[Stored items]
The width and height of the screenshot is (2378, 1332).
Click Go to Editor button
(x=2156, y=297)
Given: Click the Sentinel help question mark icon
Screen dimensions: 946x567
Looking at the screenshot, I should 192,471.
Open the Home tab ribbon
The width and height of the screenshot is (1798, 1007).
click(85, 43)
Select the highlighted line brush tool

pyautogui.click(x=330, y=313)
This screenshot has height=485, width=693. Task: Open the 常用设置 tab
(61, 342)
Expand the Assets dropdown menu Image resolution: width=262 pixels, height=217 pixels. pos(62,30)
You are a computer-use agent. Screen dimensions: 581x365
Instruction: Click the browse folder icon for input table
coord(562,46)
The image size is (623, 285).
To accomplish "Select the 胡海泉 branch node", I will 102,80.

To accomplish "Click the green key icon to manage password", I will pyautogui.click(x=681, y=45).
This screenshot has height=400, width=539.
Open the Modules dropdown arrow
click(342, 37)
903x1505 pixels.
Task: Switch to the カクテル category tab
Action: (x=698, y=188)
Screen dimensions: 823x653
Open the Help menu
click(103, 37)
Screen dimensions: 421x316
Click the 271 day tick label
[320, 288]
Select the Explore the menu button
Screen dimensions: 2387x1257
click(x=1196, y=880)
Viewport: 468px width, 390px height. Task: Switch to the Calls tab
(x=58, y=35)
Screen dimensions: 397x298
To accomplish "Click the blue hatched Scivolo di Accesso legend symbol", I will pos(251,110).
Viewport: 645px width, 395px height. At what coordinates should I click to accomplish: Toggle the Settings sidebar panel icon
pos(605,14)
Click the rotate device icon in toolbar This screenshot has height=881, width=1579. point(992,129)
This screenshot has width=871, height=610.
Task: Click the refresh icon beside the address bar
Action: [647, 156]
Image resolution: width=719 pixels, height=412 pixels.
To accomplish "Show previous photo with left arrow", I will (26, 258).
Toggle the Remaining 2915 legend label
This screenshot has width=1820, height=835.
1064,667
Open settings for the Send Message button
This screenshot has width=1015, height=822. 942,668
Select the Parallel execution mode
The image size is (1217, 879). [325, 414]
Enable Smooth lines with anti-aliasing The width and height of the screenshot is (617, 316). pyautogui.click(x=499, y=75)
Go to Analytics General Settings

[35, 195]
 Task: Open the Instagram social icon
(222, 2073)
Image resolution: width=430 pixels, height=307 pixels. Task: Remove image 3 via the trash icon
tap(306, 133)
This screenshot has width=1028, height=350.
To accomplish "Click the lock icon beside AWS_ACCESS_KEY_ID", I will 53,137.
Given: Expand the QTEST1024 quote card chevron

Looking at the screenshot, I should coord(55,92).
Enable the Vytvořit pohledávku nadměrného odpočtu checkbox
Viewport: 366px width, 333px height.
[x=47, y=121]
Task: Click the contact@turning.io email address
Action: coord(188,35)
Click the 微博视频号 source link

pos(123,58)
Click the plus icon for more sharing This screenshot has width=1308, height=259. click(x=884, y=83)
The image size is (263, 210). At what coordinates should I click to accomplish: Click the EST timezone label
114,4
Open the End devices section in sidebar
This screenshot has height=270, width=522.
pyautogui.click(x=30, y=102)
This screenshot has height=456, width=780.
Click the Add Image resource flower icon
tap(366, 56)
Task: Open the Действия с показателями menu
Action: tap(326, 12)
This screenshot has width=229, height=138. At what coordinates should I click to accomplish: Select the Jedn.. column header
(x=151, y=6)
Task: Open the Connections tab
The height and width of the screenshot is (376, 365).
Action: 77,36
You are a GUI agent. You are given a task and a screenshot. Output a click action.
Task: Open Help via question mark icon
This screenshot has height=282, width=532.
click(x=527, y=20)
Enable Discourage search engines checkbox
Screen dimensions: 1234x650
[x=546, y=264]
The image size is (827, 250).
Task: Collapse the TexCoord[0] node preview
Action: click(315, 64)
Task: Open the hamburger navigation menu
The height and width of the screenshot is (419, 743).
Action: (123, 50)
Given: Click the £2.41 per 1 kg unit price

● Required work: Say how many lines in the records hold the word "checkbox", giving the number by itself.

● Your solution: 2